● Assigned task
All pictures are to be omitted while the lines starting at the line with "Instruction: Open the" and ending at the line with "Expand the Markers" in the material below are retyped exactly, both ends included.

● Supplied material
────────────────────────────────────────

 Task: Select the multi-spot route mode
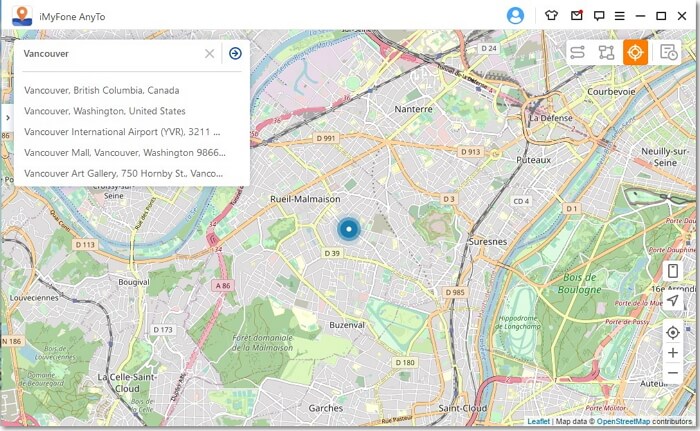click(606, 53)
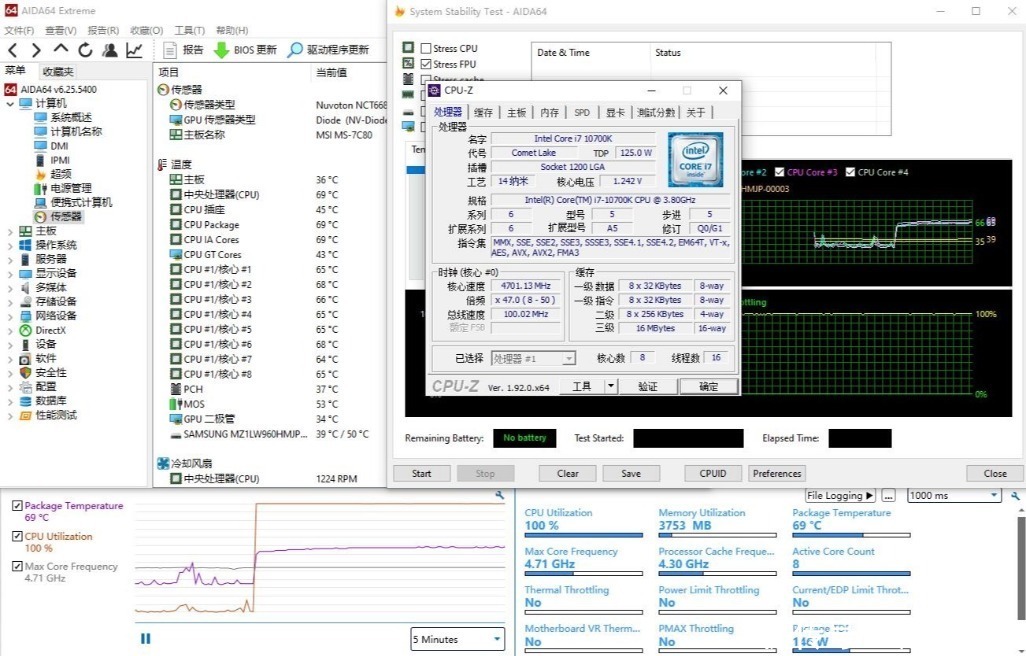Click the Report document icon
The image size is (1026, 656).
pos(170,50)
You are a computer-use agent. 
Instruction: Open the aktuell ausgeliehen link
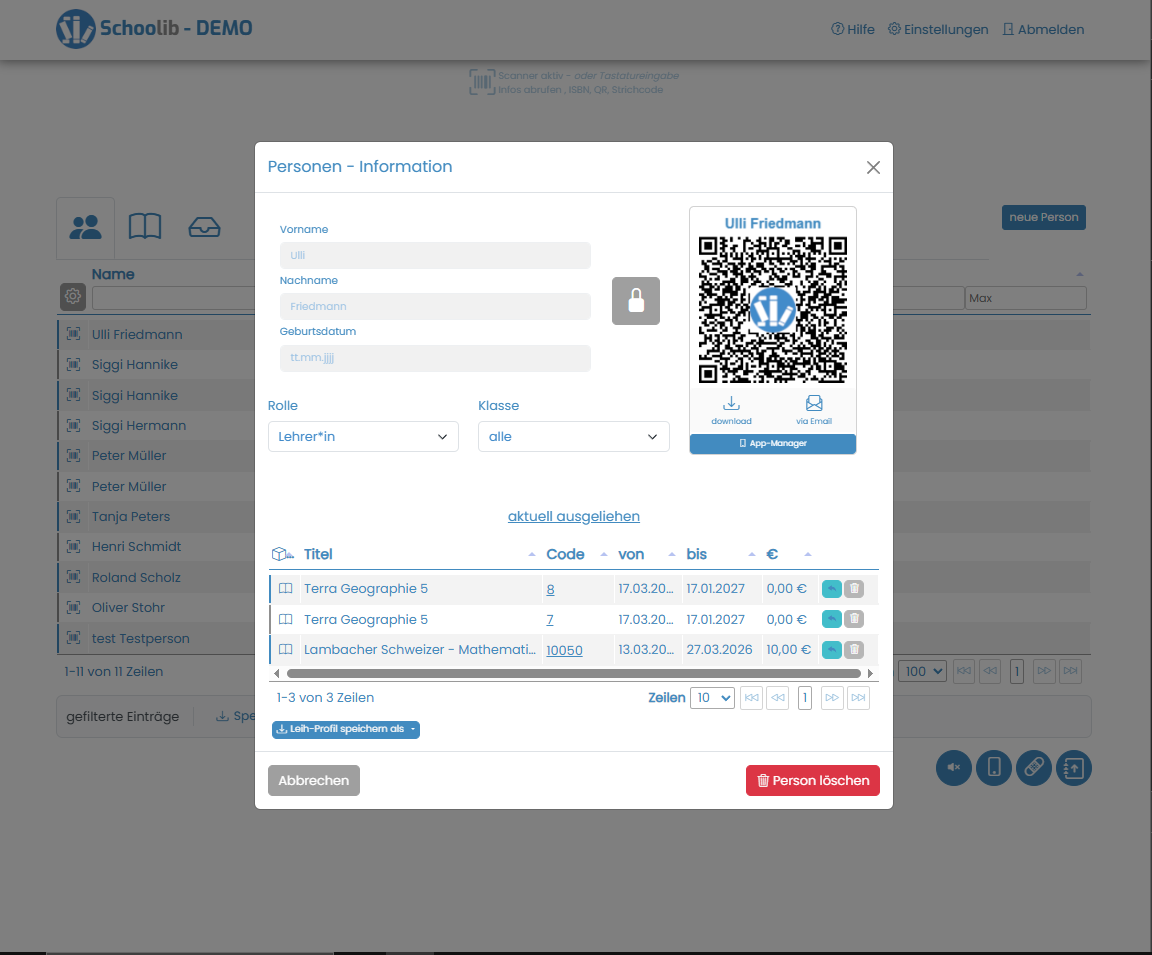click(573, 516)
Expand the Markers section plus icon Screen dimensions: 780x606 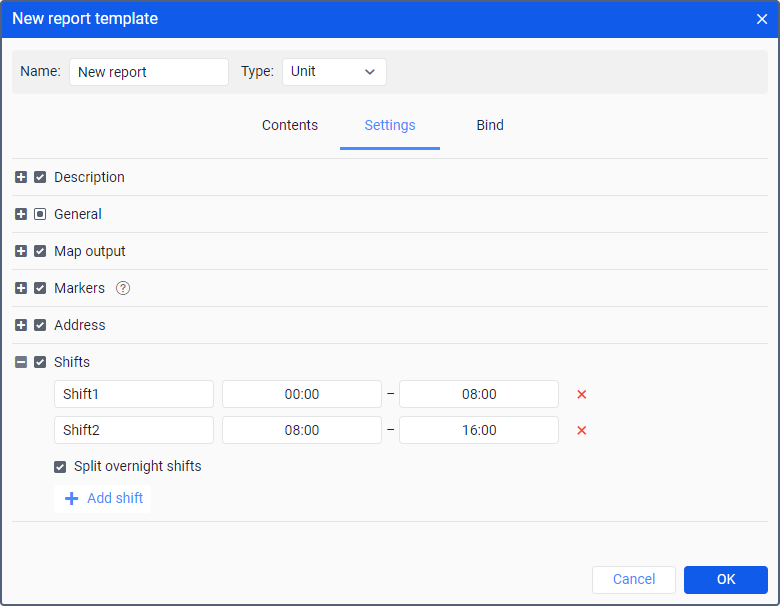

────────────────────────────────────────

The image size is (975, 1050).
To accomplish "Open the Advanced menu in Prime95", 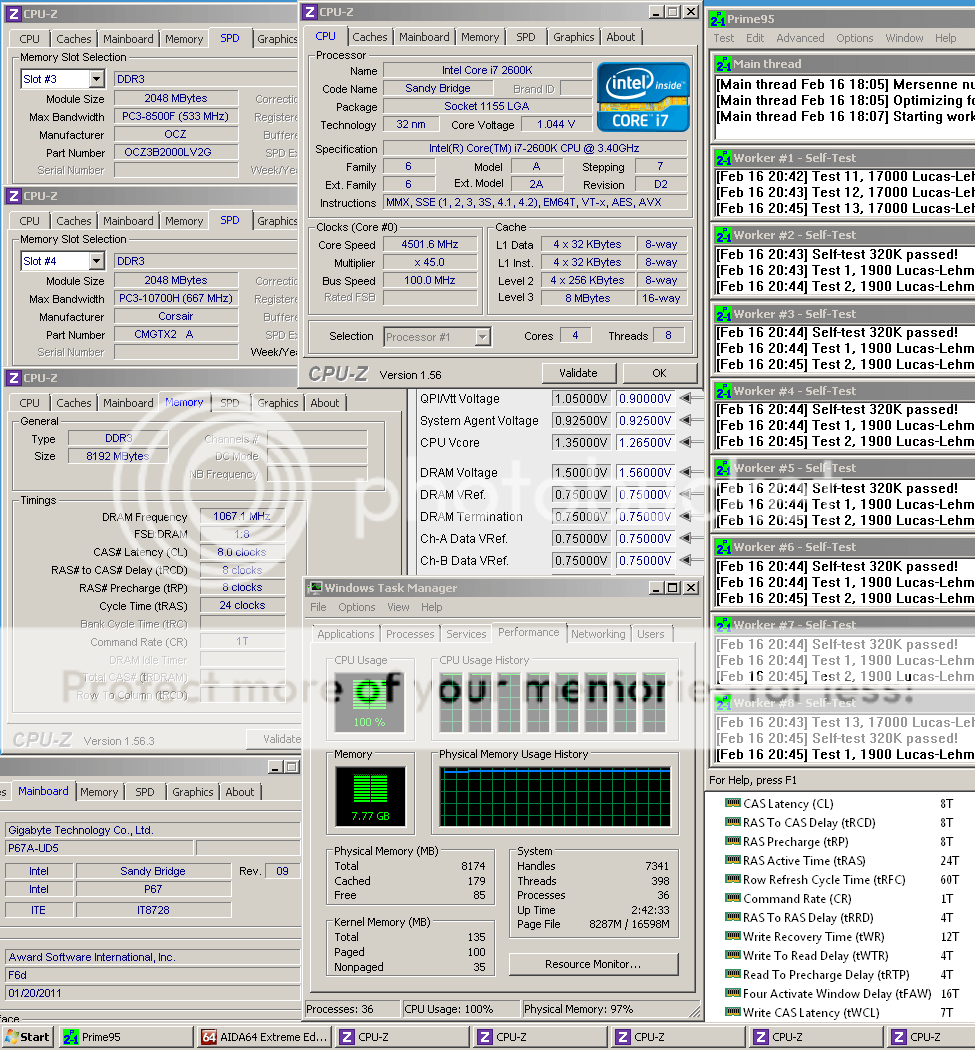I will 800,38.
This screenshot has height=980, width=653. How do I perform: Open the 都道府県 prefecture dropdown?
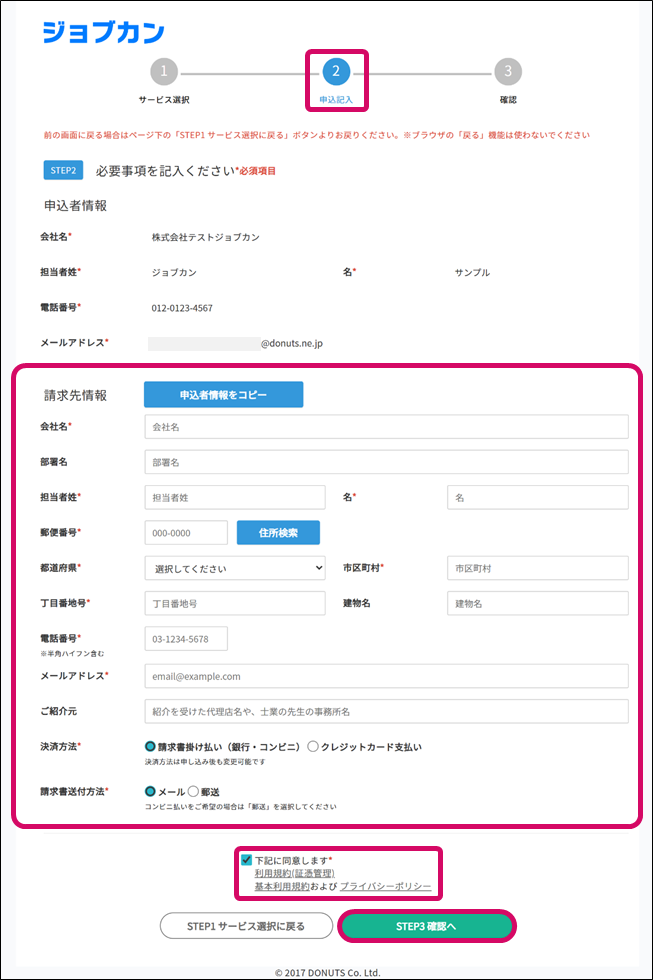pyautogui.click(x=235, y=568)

────────────────────────────────────────

● Response to the task
Instruction: Open the aktuell ausgeliehen link
click(573, 516)
Expand the Markers section plus icon Screen dimensions: 780x606 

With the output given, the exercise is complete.